I measured the SG and it was massive. 1.058. Target with 70% efficiency (as per the grain bill) was 1.049. I added cold water straight to the fermenter to top it up to 23l. I figure water added before or after the boil is still water added and shouldn't affect flavour. The OG is 1.052ish so obviously the process was more efficient that BeerSmith defaults to. I'm good with that, my mate will be happy it's a bit more alcoholic than expected.
Overall the above issues aren't bad at all. The process was essentially seamless until the very end so I'm stoked with how it performed. This HSD recipe smells damn good too. I reused some 1048 yeast from my previous brew in a starter and it started well.
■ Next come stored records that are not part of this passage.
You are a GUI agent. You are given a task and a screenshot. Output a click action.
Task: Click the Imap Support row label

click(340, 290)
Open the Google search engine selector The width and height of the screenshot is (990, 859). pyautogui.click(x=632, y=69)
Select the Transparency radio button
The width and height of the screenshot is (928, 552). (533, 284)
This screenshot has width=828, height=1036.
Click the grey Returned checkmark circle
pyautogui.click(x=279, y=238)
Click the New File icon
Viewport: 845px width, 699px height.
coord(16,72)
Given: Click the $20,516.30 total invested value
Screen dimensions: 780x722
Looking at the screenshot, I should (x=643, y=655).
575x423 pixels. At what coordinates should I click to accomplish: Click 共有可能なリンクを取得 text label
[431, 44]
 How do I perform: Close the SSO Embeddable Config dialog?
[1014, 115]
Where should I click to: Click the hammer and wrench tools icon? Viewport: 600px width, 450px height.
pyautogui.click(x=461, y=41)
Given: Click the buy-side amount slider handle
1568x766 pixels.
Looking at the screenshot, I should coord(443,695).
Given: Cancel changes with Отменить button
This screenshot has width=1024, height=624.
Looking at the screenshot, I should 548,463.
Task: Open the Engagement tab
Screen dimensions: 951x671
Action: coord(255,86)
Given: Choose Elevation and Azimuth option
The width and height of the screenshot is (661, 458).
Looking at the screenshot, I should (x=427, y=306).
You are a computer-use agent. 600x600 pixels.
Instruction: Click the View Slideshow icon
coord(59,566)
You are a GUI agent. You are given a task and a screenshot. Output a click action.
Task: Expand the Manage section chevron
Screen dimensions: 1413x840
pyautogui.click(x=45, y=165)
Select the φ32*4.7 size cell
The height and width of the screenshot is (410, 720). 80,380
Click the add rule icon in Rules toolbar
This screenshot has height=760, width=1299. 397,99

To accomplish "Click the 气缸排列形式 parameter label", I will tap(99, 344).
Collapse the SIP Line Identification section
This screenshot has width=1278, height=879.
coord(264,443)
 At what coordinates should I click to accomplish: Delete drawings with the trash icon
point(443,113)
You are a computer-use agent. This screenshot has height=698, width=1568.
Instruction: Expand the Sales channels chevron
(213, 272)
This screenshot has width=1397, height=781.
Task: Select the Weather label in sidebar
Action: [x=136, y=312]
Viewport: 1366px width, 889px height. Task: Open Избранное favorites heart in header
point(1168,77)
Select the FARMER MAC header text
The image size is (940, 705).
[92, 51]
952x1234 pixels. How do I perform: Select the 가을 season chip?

It's my first go at it so can't complain. It's already got some krausen happening so it looks the goods.

Seriously this has to be the best hobby out. I can't wait for next weekend when I do my second batch, a wiessebier. And after sampling the first of my all grain brown porter last night, it's pretty obvious all grain opens the door to endless quality beers.
As always, feedback more than welcome.


----------



## MastersBrewery

you may find it helpful to mash in and let it rest to allow grain to absorb water, before starting recirc obviously prime pumps prior to adding grain


----------



## djar007

Why are you mashing so long and low at fifty. I thought a better rest was fifty five for ten then up through sixty three and then sixty seven. What are you looking for at fifty?


----------



## Online Brewing Supplies

The braid will also hold air as the threads are very fine, best bet is to push your strike into the tun via the braid line to remove air.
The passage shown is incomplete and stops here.